PROBLEM DETAILS:
For the entries below, work out how many lines include the string "type", then write only that number.
┌────────
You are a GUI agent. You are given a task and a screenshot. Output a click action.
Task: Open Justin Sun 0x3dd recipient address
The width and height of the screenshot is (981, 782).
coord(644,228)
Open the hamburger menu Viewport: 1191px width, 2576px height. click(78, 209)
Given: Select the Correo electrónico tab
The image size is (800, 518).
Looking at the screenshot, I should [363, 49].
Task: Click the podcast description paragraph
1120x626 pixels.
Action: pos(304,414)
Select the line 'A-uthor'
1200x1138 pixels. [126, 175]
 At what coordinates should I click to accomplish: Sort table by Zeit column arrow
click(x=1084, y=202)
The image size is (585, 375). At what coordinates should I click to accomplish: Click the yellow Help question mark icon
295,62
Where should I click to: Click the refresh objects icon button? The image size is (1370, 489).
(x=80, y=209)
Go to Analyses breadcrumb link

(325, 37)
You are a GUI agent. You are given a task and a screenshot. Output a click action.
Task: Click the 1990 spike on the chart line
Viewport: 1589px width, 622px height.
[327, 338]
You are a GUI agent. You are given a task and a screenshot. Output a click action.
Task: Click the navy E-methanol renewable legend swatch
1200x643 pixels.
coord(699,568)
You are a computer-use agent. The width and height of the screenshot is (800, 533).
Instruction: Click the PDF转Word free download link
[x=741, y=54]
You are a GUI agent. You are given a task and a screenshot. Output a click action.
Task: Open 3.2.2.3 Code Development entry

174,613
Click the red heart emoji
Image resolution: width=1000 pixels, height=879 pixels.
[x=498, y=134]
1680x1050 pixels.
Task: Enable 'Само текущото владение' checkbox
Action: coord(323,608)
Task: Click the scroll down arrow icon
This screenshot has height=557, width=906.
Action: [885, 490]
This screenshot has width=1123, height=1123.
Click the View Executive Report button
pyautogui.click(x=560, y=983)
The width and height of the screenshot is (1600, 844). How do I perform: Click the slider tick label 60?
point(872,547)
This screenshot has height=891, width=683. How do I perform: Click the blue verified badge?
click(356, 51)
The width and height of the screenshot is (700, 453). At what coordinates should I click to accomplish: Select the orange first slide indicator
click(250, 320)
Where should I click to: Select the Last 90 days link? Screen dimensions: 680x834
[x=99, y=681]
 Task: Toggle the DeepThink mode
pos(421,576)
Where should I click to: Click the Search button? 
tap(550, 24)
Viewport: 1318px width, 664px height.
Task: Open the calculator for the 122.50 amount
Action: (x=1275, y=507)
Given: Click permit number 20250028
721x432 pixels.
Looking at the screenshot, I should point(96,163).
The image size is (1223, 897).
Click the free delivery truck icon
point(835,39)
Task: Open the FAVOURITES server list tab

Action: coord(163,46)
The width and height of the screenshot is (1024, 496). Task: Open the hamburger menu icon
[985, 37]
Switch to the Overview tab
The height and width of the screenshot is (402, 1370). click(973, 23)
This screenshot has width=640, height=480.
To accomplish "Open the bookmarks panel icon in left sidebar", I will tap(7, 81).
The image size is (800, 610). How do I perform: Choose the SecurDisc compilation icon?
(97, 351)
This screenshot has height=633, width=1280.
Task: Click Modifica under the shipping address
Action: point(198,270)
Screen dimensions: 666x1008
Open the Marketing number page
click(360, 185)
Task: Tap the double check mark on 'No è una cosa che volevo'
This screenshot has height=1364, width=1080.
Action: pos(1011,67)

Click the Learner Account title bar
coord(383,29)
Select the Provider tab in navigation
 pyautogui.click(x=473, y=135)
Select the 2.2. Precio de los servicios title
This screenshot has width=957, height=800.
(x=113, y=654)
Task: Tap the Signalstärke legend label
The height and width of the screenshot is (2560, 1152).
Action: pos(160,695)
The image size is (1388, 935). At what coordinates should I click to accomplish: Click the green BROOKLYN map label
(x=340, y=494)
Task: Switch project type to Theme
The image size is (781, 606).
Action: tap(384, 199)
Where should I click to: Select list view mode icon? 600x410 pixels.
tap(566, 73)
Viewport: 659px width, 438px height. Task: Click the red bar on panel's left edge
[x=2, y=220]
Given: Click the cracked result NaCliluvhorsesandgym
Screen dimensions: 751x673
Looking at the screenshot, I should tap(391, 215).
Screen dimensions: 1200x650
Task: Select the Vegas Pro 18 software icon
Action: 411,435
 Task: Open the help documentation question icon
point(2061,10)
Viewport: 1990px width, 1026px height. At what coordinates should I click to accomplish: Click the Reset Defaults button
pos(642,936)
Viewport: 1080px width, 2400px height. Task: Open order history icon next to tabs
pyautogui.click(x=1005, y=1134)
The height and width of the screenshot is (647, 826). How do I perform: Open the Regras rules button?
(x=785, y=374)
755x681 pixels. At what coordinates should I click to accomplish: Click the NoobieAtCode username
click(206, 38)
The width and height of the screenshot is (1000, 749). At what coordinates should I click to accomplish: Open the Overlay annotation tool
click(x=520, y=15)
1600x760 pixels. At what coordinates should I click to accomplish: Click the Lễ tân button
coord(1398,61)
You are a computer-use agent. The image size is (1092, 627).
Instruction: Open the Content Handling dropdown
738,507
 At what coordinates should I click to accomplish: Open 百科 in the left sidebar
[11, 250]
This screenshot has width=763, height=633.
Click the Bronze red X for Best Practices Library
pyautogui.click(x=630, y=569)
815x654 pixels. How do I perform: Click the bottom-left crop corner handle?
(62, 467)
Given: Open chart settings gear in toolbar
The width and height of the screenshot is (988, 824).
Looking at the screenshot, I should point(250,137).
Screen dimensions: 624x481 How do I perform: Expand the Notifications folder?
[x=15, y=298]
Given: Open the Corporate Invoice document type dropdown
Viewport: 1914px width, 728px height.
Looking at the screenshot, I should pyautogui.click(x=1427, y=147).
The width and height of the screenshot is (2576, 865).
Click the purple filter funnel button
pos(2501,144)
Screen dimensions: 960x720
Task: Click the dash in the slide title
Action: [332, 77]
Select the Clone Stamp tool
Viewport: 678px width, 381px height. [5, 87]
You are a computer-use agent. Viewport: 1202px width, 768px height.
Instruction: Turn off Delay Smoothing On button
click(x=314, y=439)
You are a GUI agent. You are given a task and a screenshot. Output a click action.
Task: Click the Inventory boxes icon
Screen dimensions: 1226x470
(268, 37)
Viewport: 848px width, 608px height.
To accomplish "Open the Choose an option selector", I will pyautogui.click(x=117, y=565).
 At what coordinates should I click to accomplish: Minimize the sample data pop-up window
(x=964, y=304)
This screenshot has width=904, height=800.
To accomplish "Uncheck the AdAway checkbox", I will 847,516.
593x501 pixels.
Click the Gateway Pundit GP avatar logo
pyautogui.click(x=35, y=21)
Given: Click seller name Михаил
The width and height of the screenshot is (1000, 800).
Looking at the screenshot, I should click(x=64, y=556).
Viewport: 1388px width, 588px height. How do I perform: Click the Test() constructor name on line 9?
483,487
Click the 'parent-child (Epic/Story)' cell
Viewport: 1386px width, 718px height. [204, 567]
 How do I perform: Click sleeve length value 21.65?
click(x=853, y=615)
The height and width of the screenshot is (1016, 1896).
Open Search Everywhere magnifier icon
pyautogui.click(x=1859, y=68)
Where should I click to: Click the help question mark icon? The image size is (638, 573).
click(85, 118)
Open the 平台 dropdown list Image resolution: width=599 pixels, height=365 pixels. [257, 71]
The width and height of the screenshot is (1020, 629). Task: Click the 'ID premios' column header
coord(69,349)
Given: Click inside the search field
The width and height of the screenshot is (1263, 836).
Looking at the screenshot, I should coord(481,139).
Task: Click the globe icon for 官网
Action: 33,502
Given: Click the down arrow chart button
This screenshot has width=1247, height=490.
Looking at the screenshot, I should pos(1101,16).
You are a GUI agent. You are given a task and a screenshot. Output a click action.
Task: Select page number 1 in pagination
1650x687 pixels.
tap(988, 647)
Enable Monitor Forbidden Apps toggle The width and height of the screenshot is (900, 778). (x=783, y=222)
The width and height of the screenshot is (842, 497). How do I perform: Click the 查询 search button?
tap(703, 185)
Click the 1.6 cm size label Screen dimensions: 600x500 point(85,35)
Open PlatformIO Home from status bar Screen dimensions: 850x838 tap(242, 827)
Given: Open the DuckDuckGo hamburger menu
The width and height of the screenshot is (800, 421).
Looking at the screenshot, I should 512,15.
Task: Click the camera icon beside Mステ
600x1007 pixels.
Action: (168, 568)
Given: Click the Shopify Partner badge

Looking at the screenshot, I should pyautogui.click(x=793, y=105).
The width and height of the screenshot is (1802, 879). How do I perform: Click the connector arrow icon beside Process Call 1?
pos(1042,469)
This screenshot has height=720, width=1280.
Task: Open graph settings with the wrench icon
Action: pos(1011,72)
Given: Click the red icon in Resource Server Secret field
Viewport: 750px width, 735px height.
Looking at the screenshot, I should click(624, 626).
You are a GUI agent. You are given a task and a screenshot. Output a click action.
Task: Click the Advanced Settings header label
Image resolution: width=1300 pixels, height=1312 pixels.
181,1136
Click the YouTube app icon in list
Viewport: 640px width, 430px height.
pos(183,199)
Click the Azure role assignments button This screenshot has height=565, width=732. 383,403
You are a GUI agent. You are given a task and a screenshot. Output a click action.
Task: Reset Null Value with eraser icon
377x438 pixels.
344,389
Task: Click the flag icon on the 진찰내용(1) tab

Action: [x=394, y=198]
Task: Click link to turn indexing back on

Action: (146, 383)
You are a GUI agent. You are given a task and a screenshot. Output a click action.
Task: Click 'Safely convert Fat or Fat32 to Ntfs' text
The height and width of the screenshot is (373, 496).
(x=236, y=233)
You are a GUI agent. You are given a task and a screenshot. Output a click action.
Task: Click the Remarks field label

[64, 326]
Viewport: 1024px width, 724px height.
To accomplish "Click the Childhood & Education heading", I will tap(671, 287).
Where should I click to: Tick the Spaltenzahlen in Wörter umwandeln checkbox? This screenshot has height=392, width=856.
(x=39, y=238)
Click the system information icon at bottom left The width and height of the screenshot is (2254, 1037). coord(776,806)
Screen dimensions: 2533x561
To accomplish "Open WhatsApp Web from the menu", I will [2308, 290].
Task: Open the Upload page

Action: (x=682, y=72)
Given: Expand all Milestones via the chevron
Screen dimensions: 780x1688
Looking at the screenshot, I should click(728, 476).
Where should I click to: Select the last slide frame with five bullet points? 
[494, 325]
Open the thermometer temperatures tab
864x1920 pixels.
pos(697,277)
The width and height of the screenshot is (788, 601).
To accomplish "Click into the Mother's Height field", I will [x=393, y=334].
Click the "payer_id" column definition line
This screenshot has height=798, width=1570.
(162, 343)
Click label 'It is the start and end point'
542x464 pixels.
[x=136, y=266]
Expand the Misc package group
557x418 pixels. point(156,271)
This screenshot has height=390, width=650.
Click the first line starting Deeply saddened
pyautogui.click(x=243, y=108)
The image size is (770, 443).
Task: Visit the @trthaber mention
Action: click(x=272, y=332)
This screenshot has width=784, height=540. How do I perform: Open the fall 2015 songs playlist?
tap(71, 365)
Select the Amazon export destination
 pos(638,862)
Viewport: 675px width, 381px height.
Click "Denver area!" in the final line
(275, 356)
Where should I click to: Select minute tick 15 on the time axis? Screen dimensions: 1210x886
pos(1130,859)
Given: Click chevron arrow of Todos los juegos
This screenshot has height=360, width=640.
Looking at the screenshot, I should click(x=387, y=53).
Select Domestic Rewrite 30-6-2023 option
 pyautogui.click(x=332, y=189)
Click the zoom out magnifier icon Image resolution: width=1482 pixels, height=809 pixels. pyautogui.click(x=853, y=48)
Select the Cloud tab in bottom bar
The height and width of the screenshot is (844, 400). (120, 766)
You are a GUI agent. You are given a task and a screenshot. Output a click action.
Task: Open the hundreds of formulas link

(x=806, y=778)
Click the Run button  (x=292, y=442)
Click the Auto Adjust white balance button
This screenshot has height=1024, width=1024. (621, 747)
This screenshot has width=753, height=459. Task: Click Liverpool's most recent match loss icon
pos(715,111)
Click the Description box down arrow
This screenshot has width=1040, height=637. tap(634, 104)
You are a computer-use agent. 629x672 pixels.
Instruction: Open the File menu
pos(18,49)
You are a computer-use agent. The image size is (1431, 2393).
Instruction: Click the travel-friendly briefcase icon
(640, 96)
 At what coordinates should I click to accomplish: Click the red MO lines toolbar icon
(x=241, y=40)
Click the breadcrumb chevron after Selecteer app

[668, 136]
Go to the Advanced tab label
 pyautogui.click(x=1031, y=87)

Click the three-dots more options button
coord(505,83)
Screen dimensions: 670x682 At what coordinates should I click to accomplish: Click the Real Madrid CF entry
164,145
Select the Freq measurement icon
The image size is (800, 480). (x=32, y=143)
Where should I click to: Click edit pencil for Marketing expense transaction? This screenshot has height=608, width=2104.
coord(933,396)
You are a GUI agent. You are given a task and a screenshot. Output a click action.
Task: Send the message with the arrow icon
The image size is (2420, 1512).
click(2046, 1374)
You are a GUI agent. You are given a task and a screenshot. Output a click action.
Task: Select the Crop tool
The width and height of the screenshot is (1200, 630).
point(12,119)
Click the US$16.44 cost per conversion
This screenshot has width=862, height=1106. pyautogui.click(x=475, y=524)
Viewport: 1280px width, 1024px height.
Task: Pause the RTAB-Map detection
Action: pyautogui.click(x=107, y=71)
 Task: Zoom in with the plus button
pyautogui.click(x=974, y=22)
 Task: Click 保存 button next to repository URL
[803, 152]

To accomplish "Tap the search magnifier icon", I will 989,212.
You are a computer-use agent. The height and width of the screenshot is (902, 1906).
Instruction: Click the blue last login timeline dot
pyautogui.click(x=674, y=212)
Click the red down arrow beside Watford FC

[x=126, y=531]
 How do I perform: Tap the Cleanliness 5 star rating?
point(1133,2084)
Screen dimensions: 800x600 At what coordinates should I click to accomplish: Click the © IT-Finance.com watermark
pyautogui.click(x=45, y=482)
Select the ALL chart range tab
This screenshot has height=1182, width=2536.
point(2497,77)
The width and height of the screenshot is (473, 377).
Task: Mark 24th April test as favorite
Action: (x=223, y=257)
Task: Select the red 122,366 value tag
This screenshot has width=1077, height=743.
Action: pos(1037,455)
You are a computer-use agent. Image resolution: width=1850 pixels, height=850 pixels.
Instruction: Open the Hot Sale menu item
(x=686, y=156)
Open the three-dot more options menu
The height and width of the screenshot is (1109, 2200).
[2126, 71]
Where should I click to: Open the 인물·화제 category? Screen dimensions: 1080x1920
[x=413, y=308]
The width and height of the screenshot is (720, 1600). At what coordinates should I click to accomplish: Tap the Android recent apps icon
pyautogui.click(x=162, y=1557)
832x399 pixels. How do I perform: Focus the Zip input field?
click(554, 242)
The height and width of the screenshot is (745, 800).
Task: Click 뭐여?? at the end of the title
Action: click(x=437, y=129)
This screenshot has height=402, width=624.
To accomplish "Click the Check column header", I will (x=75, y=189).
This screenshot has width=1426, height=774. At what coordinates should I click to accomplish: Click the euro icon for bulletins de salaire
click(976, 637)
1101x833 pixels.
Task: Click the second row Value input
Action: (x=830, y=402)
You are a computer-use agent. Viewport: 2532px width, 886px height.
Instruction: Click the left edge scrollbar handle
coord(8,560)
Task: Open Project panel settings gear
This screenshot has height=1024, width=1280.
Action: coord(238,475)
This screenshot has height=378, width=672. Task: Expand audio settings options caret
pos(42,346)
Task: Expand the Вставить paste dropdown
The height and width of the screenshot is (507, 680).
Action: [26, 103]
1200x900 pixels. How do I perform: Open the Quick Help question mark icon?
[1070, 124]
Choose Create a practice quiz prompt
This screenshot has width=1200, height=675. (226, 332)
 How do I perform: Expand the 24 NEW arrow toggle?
└────────
RESPONSE TO THIS EXERCISE:
2